Su almohada tenía vida, era fuerte, tenía pelo y olía a Max: era su tórax. Tendrían que hacer un perfume con él; no con el tórax, sino con esa fragancia: Max. Era un nombre bonito para un perfume. Es que Max en sí era un nombre bonito. Lo amaba. No, que no se le ocurriera a nadie hacer ese perfume. Ese olor le pertenecía a ella en exclusiva. Lo abrazó con fuerza (el tórax de Max) y entrelazó los dedos de las manos por debajo; o sea, en la espalda de él. Qué postura tan buena para «quedarse-así-siempre»; aunque no era muy buena para quedarse dormida. Pero ella ya no necesitaba dormir. No quería estar cansada nunca más. Las noches eran demasiado valiosas como para soterrar la vigilia y la consciencia.

A las cuatro sonó cuatro veces el reloj de pared que había en la sala, desencadenando en Katrin una pequeña serie de pensamientos lejanos: al final se le había olvidado el reloj de caza para su padre; en realidad, se le habían olvidado sus padres por completo; probablemente lo habría hecho a posta. ¿Se habrían enfadado? ¿Habrían adoptado a Aurelio? ¿Debería invitarlos a casa? ¿Por qué no hoy mismo? ¿Y por qué no aquí mismo? Bueno, por Max. Sobre todo por
Kurt
.
¿Kurt?
¿Dónde estaba
Kurt?
¿Por qué no se le oía? ¿No vivía aquí? ¿No dormía aquí?

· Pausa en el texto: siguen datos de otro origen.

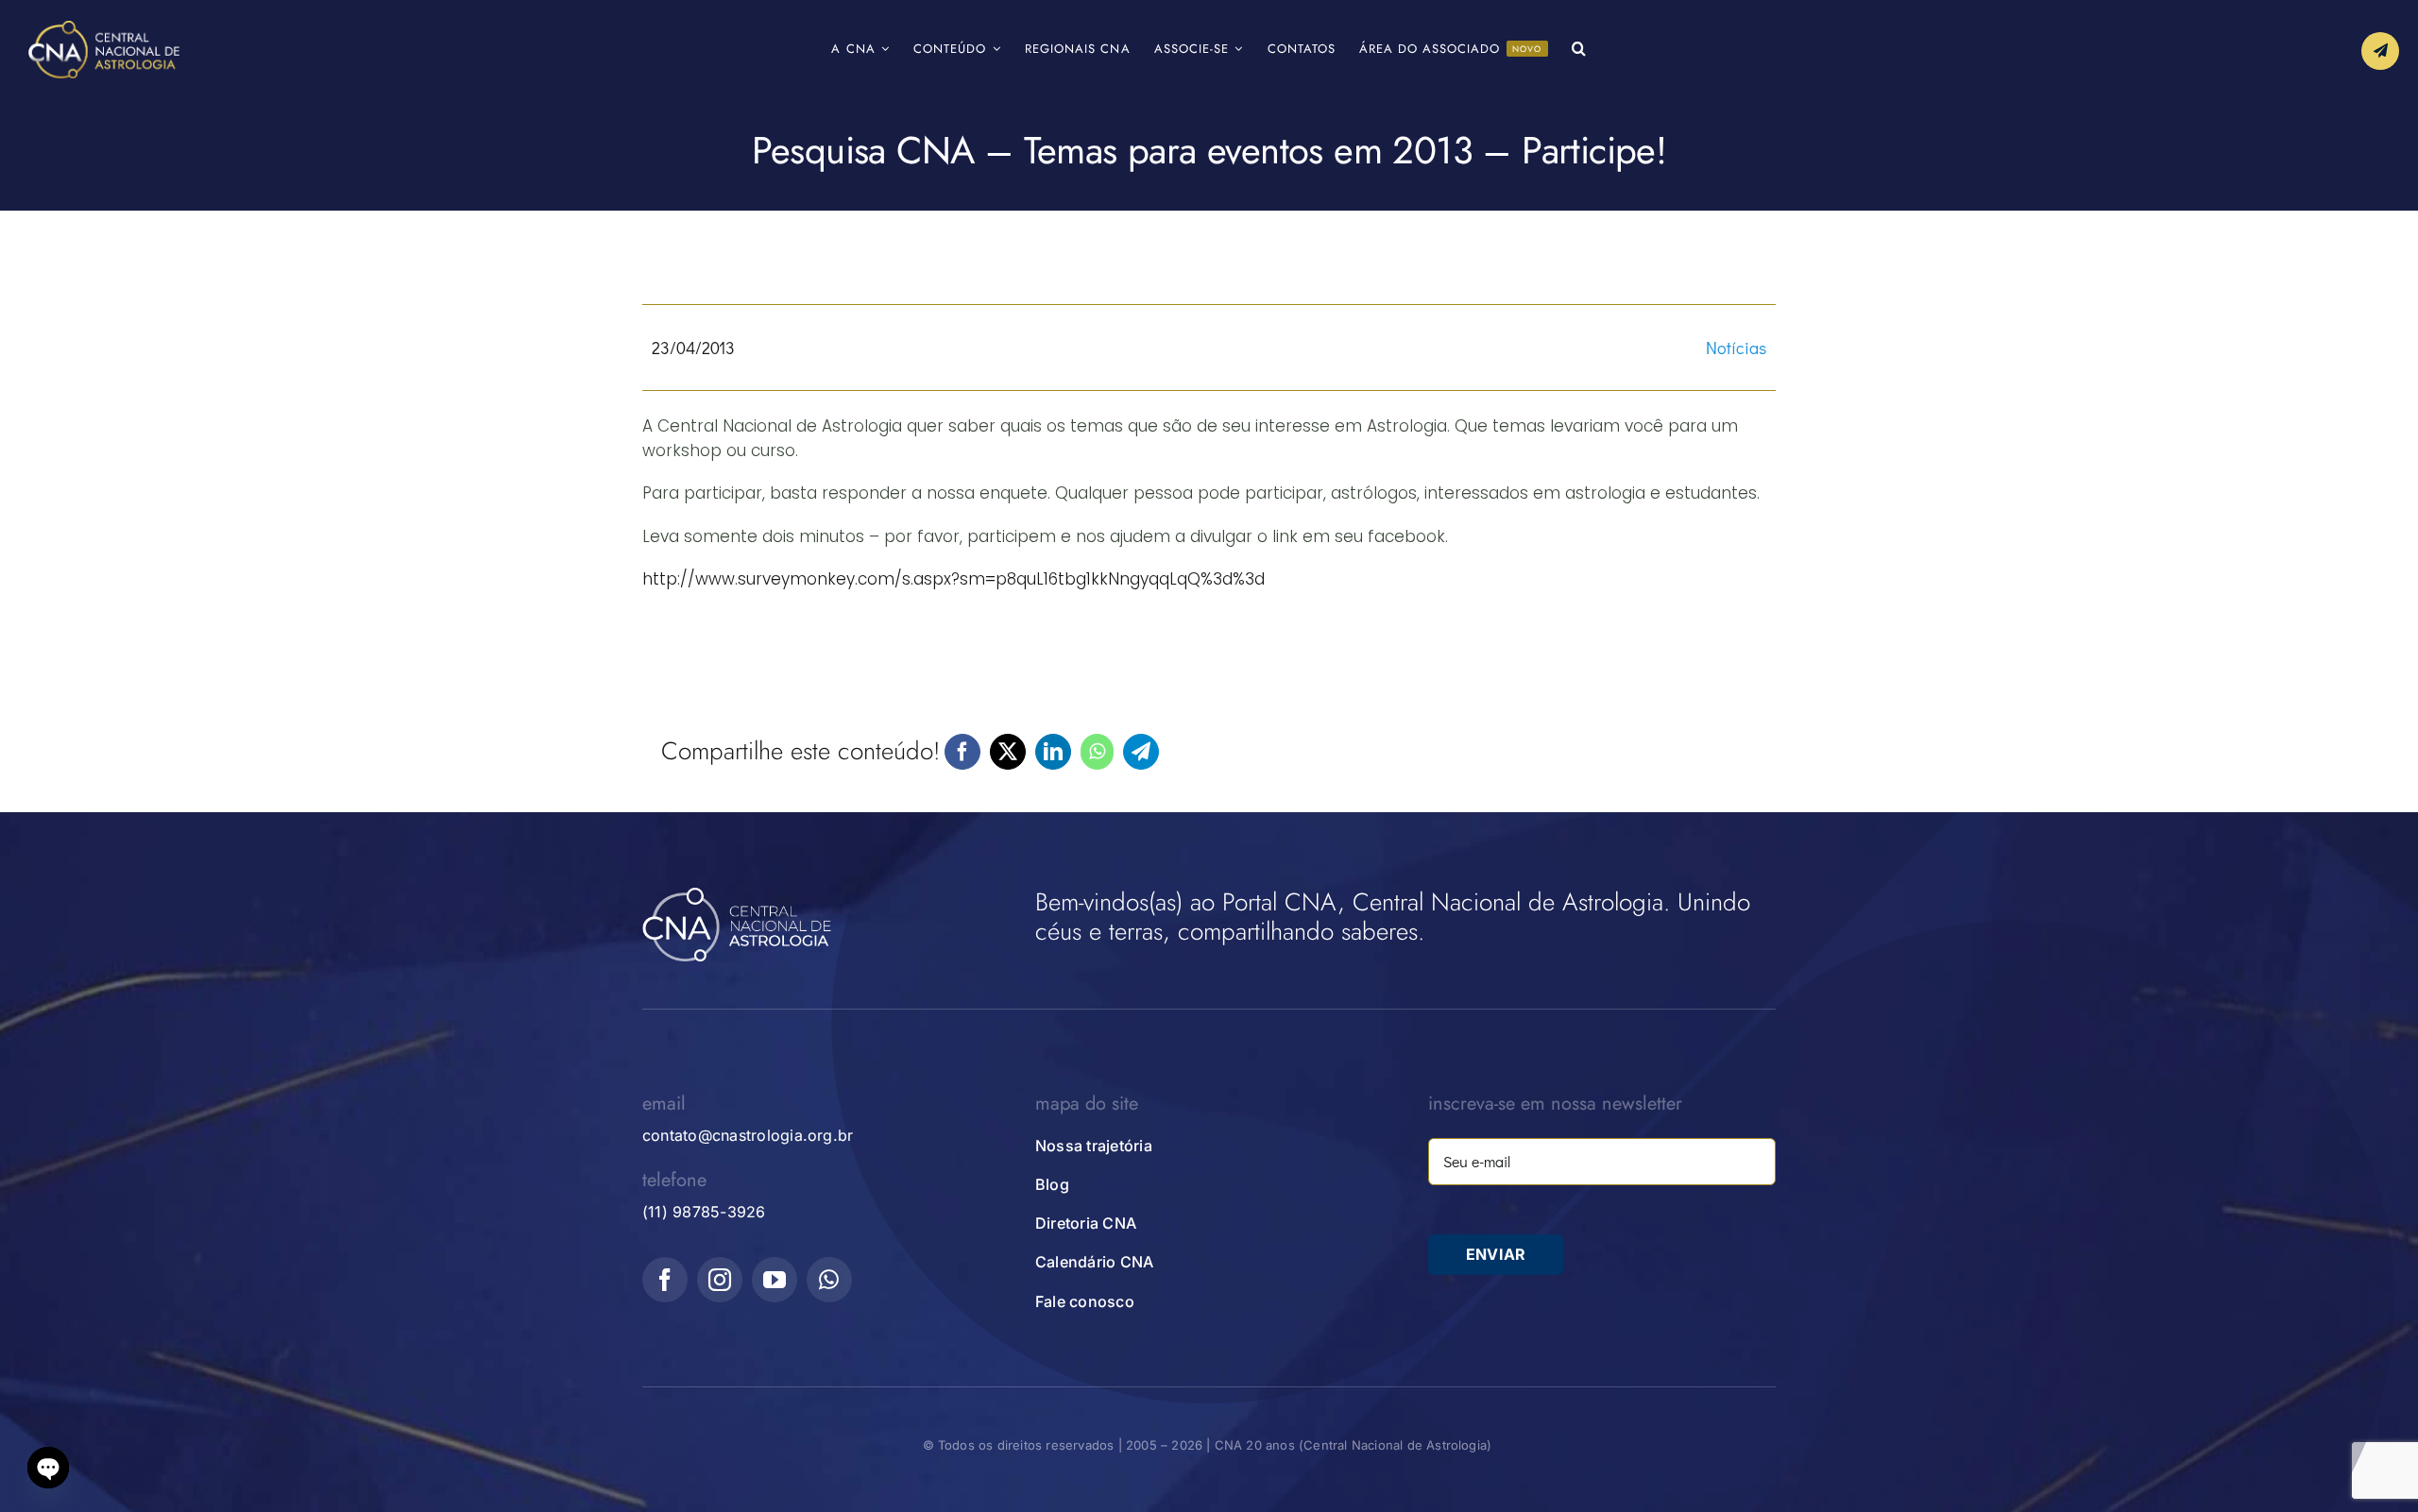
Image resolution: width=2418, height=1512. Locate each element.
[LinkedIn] (1053, 751)
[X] (1007, 751)
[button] (1579, 49)
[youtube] (774, 1279)
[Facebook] (962, 751)
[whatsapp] (829, 1279)
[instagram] (719, 1279)
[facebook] (665, 1279)
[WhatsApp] (1097, 751)
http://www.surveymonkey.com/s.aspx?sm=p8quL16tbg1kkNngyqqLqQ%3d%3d (953, 579)
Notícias (1736, 347)
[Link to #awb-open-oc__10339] (2380, 51)
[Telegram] (1141, 751)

Katrin necesitó aproximadamente diez minutos para sacar las manos de debajo de Max. De repente había tenido la revelación de su vida (por la claridad y la combinación de ideas que presentaba) y se dispuso a seguirle la pista de puntillas. Avanzó, tanteando en las paredes, hasta el último rincón de la sala; el sonido del tictac del reloj de pared griego se iba haciendo cada vez más intenso. Al llegar allí se giró. Y posó su mirada sobre… ¡Sor-pre-sa! Max tenía que verlo con sus propios ojos. Katrin se sentía satisfecha; en cuestión de pocas horas había arrojado luz sobre dos misterios existenciales que la afectaban directamente: el del beso y el del sueño.

—Katrin, tengo que explicarte lo de la foto —susurró Max en algún momento ya por la mañana. No era una de esas mañanas en las que es importante saber en qué momento pasa cada cosa.

—¿Cuándo sale tu vuelo? —respondió Katrin. Ese detalle le parecía mucho más importante.

—¿Cuánto tiempo puedes quedarte? —preguntó Max. A él le parecía mucho más importante ese detalle.

—Hoy es mi cumpleaños —le contestó Katrin.

—¿En serio? —preguntó él.

—Treinta —respondió ella con rotundidad.

—¡No me digas! Entonces tenemos que celebrarlo —dijo él—. ¿Qué te gustaría de regalo?